The farmer from Stranraer called back and offered the book collection on the condition that we take the whole lot. This is a difficult decision as there is a considerable amount of worthless material, the house is in a revolting state and a lot of the books are in very inaccessible places. Not only does that take more time to clear, but my back is creaking and weak. Twisting awkwardly into tiny corners is becoming increasingly problematic, but I told him that I’d take them and agreed to collect them next Tuesday.
Till total £282.90
21 customers
Online orders: 5
Books found: 3
One of today’s online orders was about a nature reserve in Zimbabwe called Wankie.
This morning I received a message from Amazon informing me that our online performance had dropped from Good to Fair and that if it doesn’t improve they’ll suspend my account. One of the principal pleasures of self-employment is that you don’t have to do what the boss tells you. As Amazon marches on with its ‘everything shop’ crusade, it is slowly but certainly becoming the boss of the self-employed in retail. I’ll have to recruit more members to the Random Book Club so that I can break free from the increasingly constraining shackles of Amazon. Performance ratings are based on several factors, including order defect rate, cancellation rate, late dispatch rate, policy violations and contact response time. These are not the easiest of metrics to follow, so I tend to ignore it until they email me to tell me that I am in trouble.
A family of four came in at 12.30 p.m. Each of them bought a book; each gave a different response to the question ‘Would you like a bag?’
Mother – ‘Oh, go on then.’
Father – ‘No.’
Son 1 – ‘Yes.’
Son 2 – ‘Only if you’ve got one.’
At 1 p.m. Carol Crawford appeared. I like to stock a few new books, probably around 150 titles that we buy from Booksource, a distributor of predominantly Scottish books. Carol is one of their sales reps. She is a charming woman, and we always chat about a variety of things before tackling the book business. Her son, who was just a small boy when she first started to come to the shop, is now at university. Until last year she would come armed with briefcases containing folders of book covers in plastic sheets, and order forms. Now she just has an iPad. She comes about four times a year, and deciding what to buy is a tricky business, particularly since customers no longer see the cover price of a new book as what they should be expected to pay. Amazon and Waterstones put paid to that, so once again I am in the position that – should I decide to – I could probably buy the stock I buy from Booksource cheaper on Amazon than I can from the distributor. I ordered two or three copies of about forty new titles on her list, mainly of local relevance, or written by people I know.

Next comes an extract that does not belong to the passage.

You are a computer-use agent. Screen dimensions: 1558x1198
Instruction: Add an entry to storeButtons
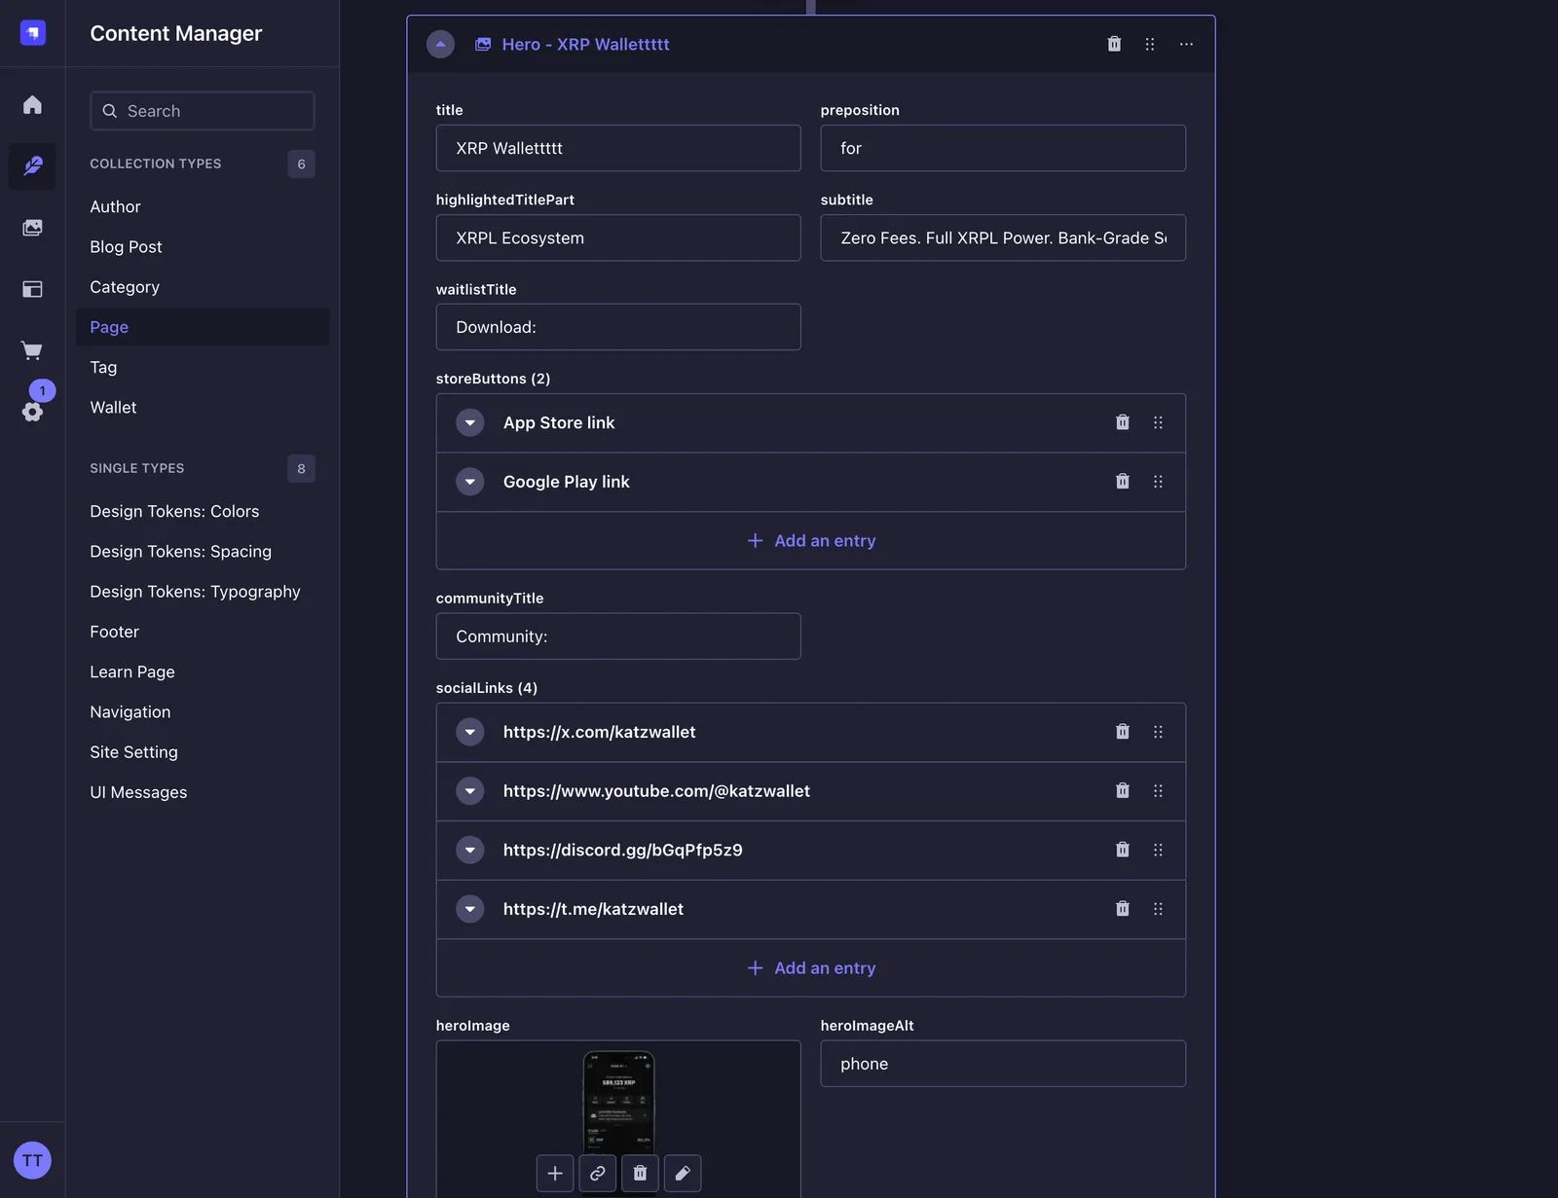[811, 541]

Back in 1899 the most powerful UK publishing houses agreed that they would only supply bookshops on the condition that the books were sold at the cover price and not discounted. Any breach of this, they agreed, would result in all of them ceasing to supply any books to the culprit. This was known as the Net Book Agreement (NBA). The system worked well for everyone until 1991, when chain stores Dillons and Waterstones emerged, dwarfing the small independents. They quickly realised that they could circumvent the NBA under a clause that exempted damaged books. Using a marker pen, they scored a cross onto the edges of the books they wished to discount. Occasionally I will still come across one of these when I am buying. Bitter fighting between the publishers and the big chains ensued, culminating in a ruling by the Office of Fair Trading that declared the NBA illegal in 1997.